Aachen: Ein Spielplatz, der nicht nur Kindern gefällt

Aachen : Ein Spielplatz, der nicht nur Kindern gefällt

Geheimtipps in Aachen kann Heiko Wätjen gleich mehrere nennen. Die meisten haben etwas mit Musik zu tun, was nicht weiter verwundert, doch der Sänger und Bassist des Lagerfeuer Trios kennt noch einen weiteren geheimen Lieblingsort — und das könnte schon ein wenig verwundern.

Es ist nämlich ein Spielplatz — genauer der Spielplatz in der Luisenstraße/Ecke Brabantstraße. Doch Heiko Wätjen ist eben nicht nur Musiker, Heiko Wätjen ist auch Papa, und da lernt man allerlei Spielplätze in und um Aachen herum kennen und schätzen, erklärt der 36-Jährige.

Der Spielplatz an der Luisenstraße liegt in der unmittelbaren Nachbarschaft des Musikers, ihn zu entdecken fiel also nicht sonderlich schwer. Schon kurz nach dem Umzug ins Viertel am Schwedenpark vor gut fünf Jahren seien er und seine Frau auf den Spielplatz aufmerksam geworden. „Der wurde dann schnell unsere Standardanlaufstelle“, sagt Heiko Wätjen lächelnd, der an dem Kinderspielplatz besonders seine Größe von 5700 Quadratmetern schätzt.

Nie richtig voll

Das Terrain erstreckt sich in der Tat sehr weitläufig und bietet viel Platz für Sandkasten, Schaukel, Wippe, Rutsche und Klettergerüst. Davon gibt es gleich mehrere — manche neueren und manche auch älteren Baujahrs. „Das ist wirklich super, auch wenn hier viel los ist, hat man nicht das Gefühl, dass es zu voll ist. Es verläuft sich ganz gut“, sagt Wätjen, der mit seinen Kindern gerne nachmittags den Spielplatz aufsucht.

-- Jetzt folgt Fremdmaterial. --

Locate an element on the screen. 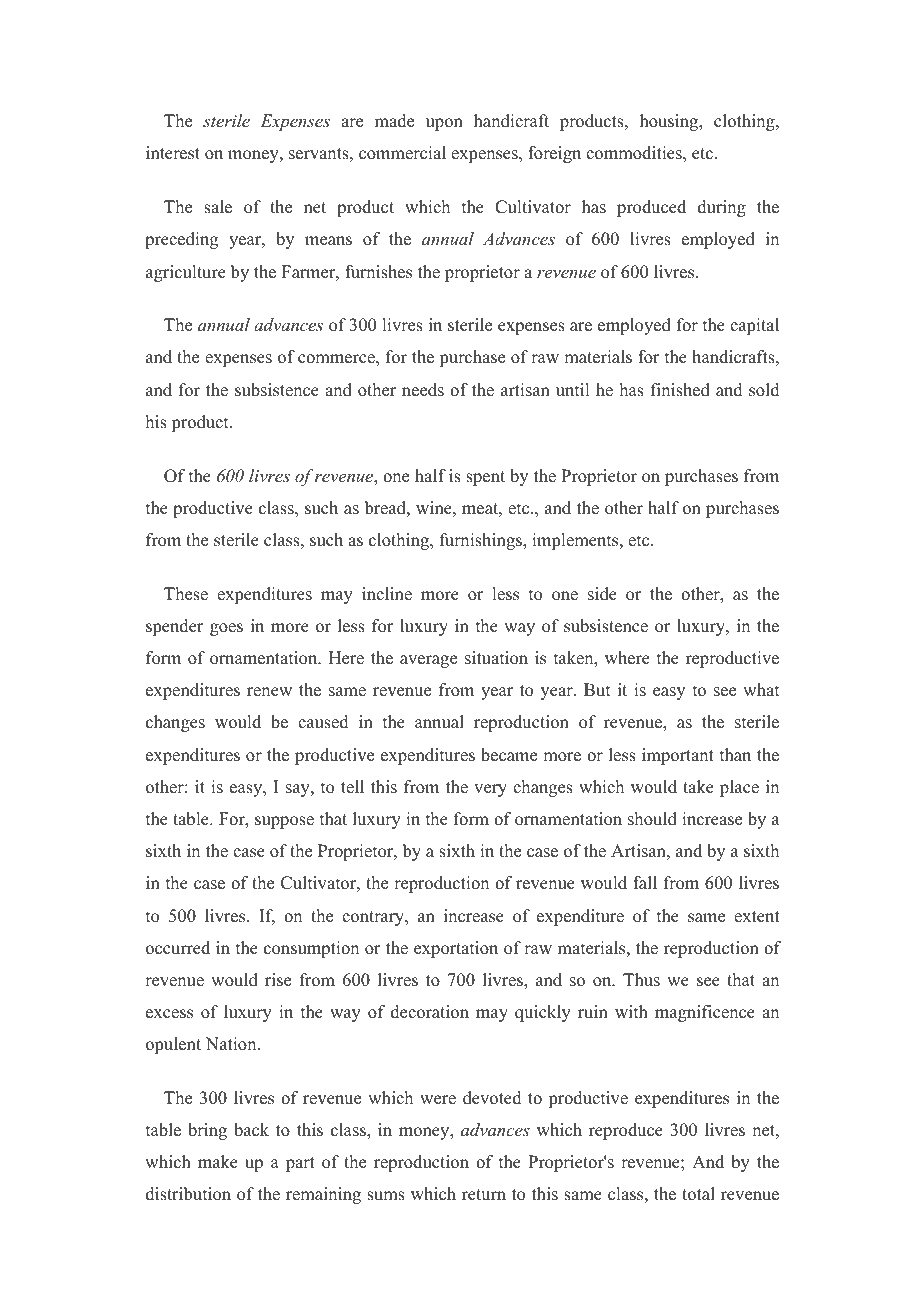 The width and height of the screenshot is (924, 1308). very is located at coordinates (490, 790).
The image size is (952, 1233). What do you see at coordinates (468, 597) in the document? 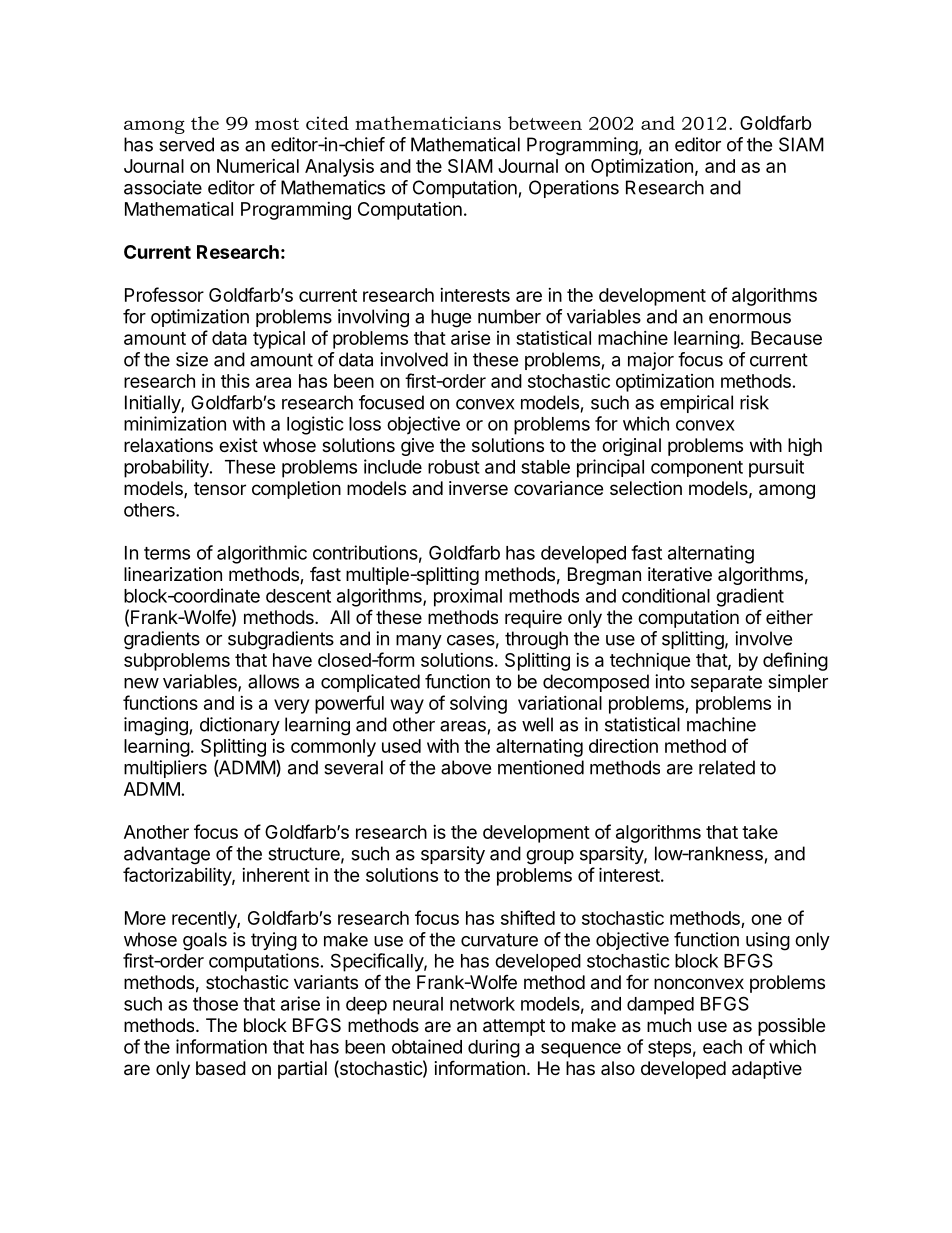
I see `proximal` at bounding box center [468, 597].
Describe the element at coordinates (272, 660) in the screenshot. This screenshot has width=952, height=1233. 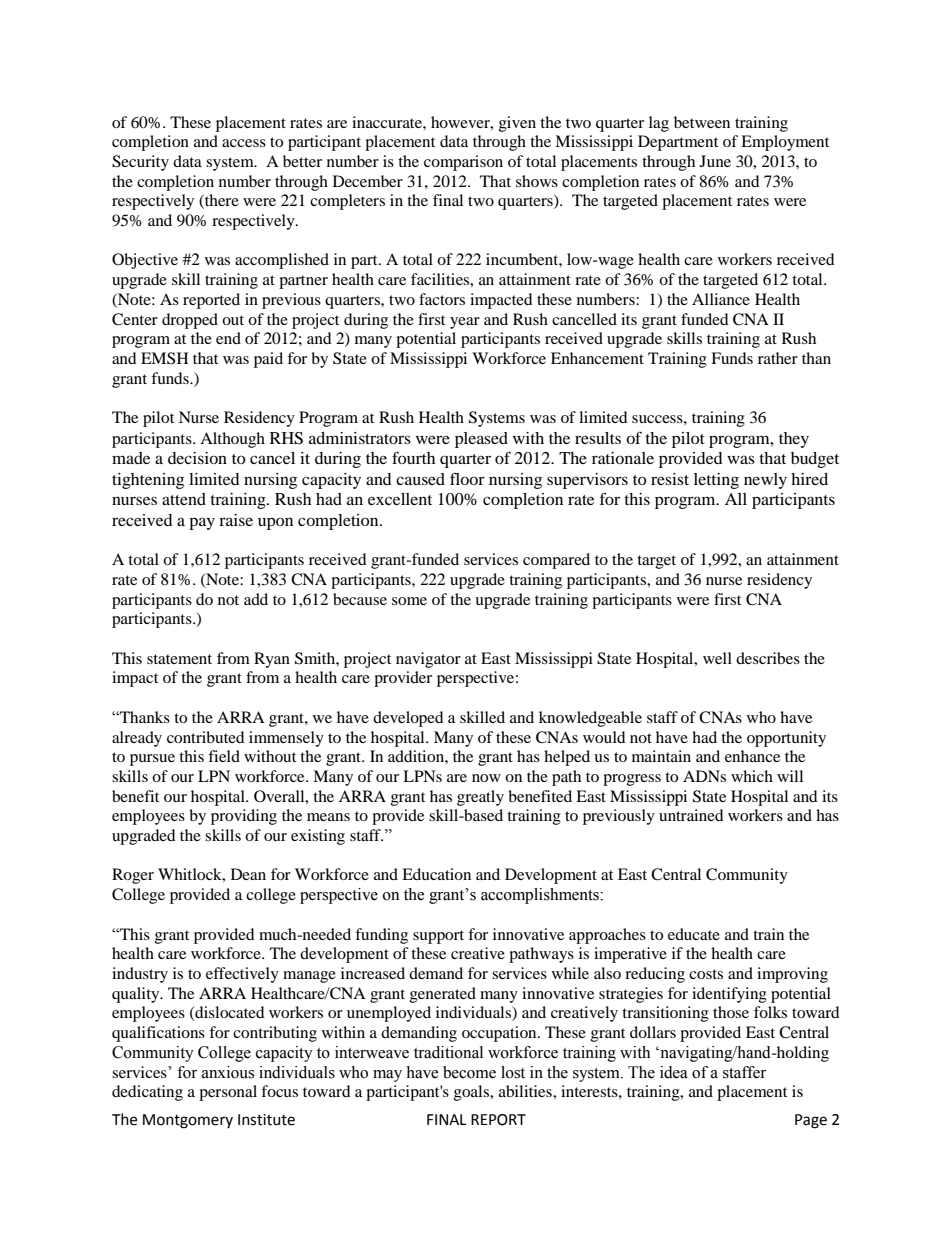
I see `Ryan` at that location.
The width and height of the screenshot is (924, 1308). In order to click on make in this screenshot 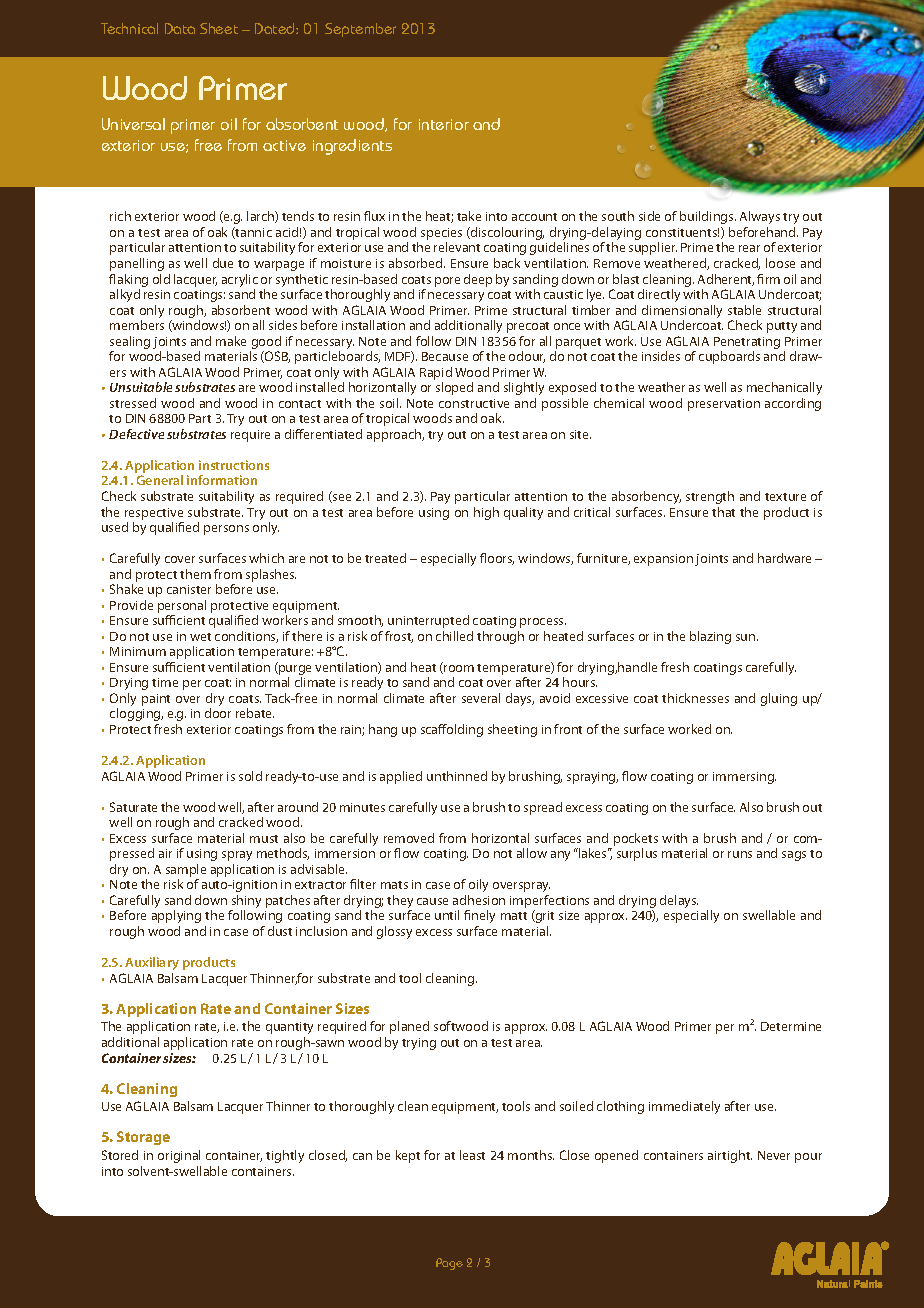, I will do `click(231, 341)`.
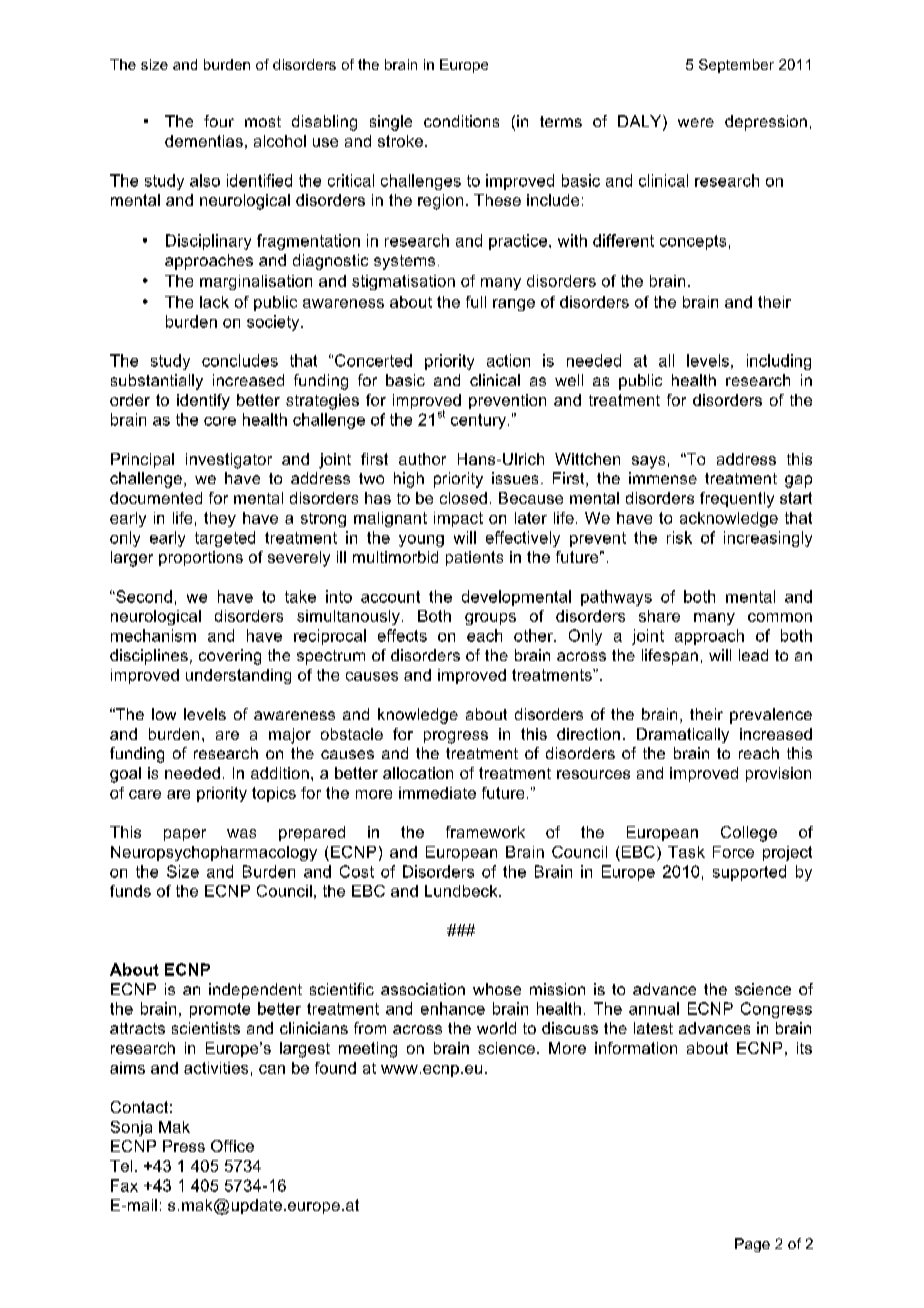 The height and width of the document is (1308, 924). What do you see at coordinates (476, 302) in the document?
I see `full` at bounding box center [476, 302].
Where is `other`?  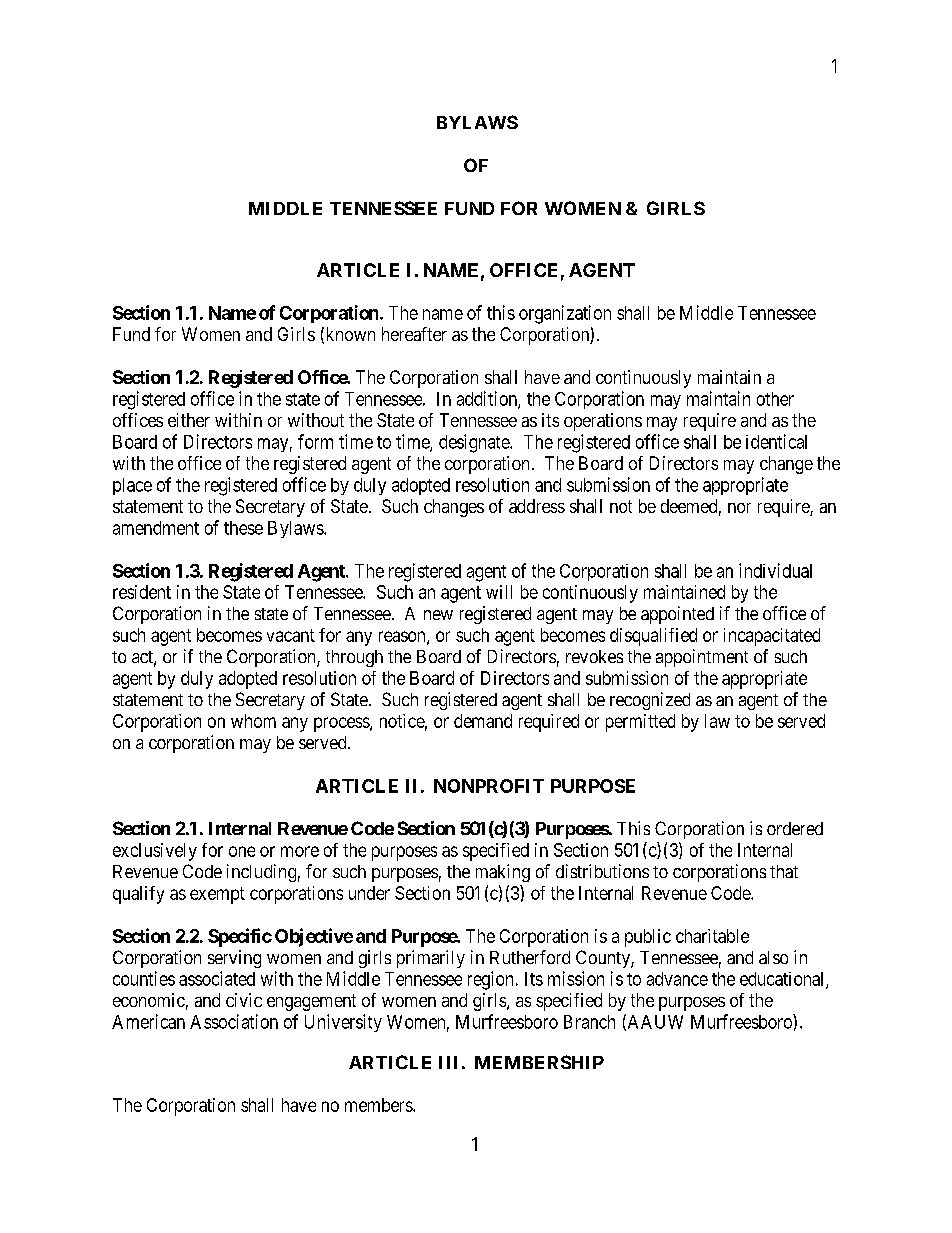
other is located at coordinates (775, 399).
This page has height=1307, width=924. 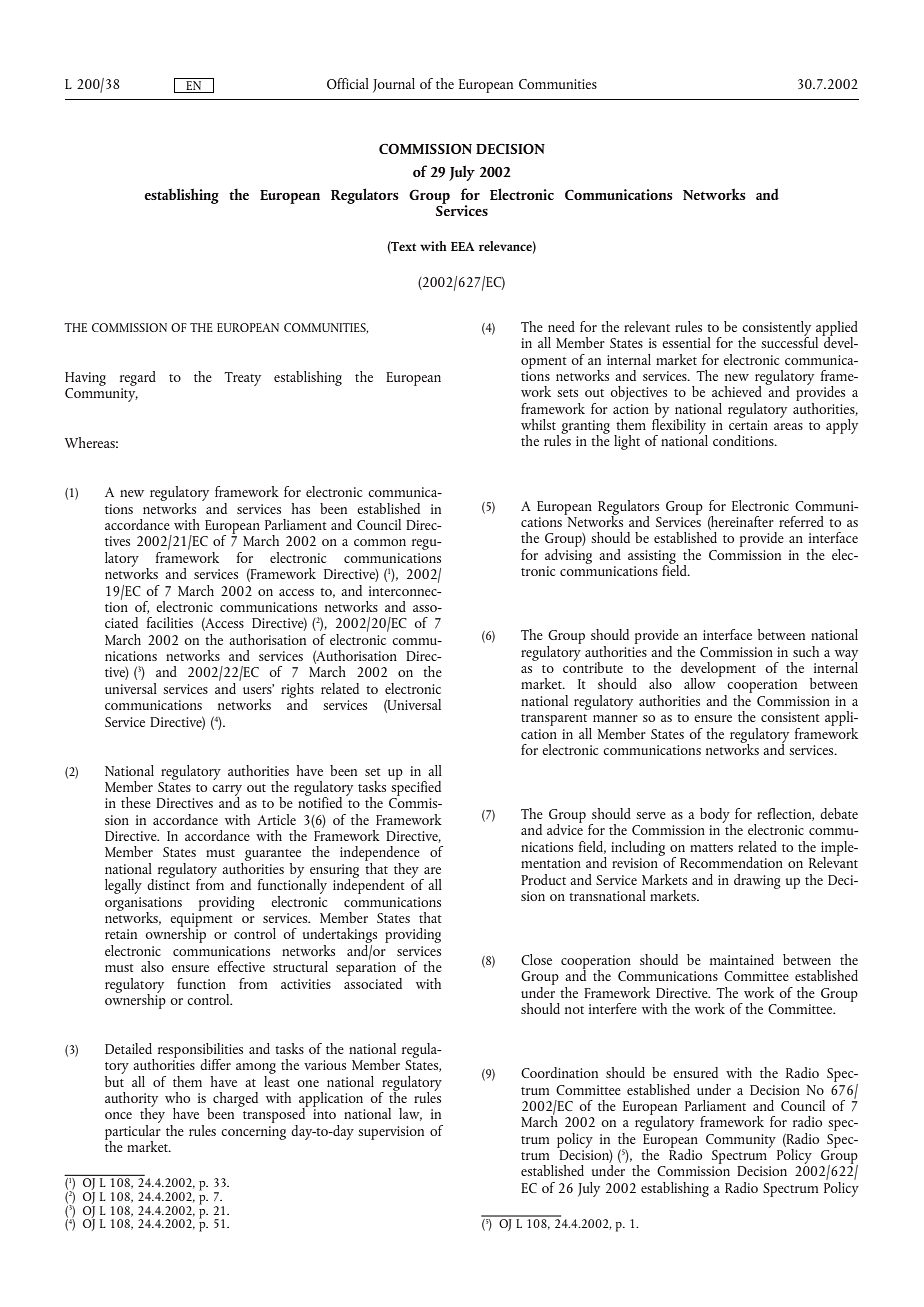 I want to click on Journal, so click(x=394, y=85).
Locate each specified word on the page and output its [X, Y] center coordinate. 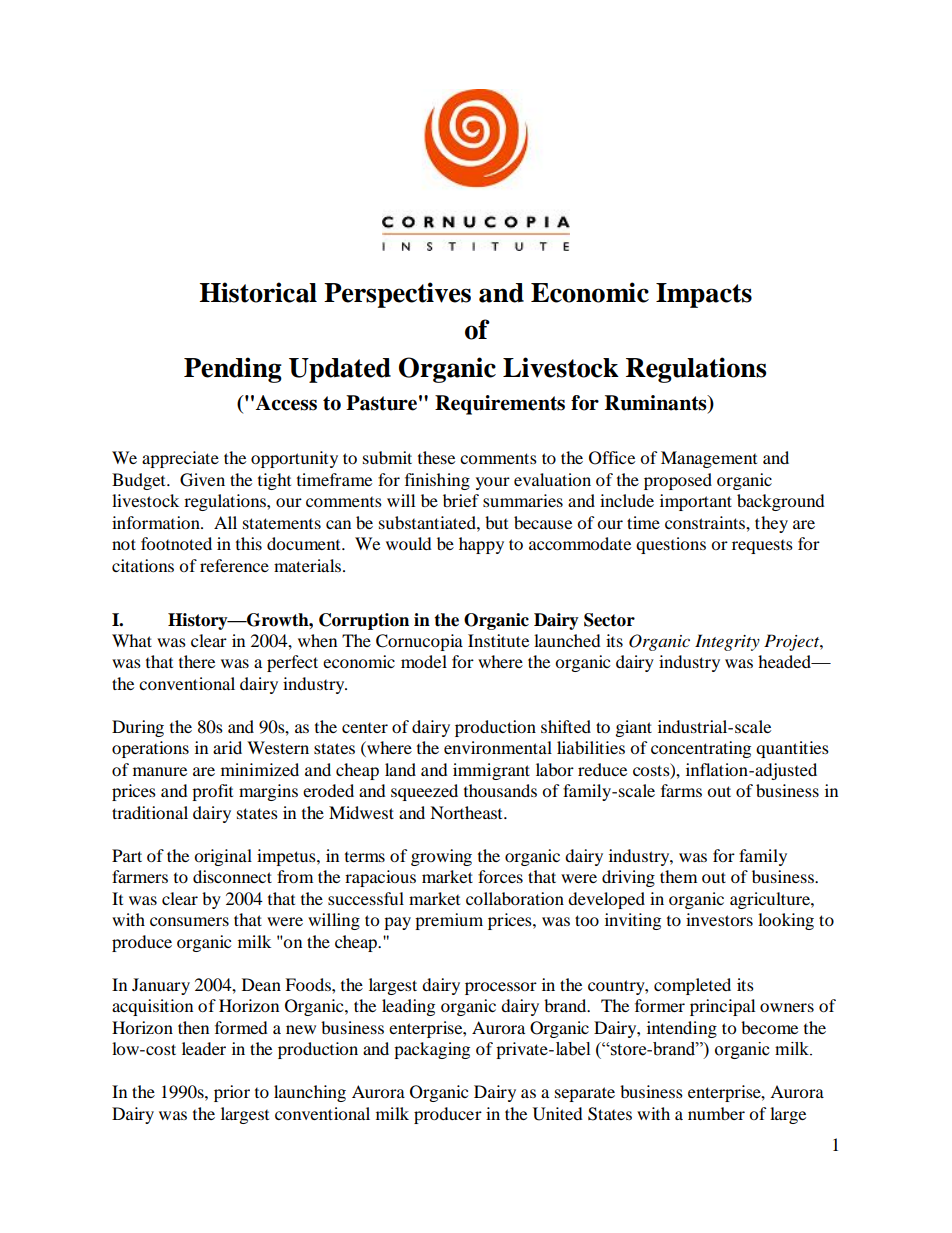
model [424, 661]
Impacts [704, 295]
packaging [432, 1050]
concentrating [701, 749]
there [197, 661]
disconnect [232, 876]
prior [232, 1093]
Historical [258, 292]
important [696, 502]
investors [719, 919]
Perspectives [397, 295]
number [716, 1113]
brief [461, 500]
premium [449, 921]
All [225, 522]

Es gibt zwar Bäume und viel Grün, doch die Pflanzen können vormittags nicht so viel Schatten spenden, da gebe es in den späteren Stunden des Tages deutlich mehr schattige Ecken, erklärt Wätjen.

Besondere Momente

Ein weiterer Aspekt, der dem jungen Familienvater gefällt, ist die Anordnung der Spielgeräte. „Auch wenn das Gelände großzügig ist, man hat trotzdem einen guten Überblick, der Große kann auf ‚seinen‘ Geräten spielen, während ich mit der Kleinen im Sandkasten oder an der Schaukel bin.“ Oder auf einer der vielen Bänke, auf denen er hin und wieder entspannt sitzt und den beiden nur zuschaut. Das seien für Eltern von zwei kleinen Kindern immer besondere Momente, weil es davon nicht so viele am Tag gebe, meint der Musiker lächelnd.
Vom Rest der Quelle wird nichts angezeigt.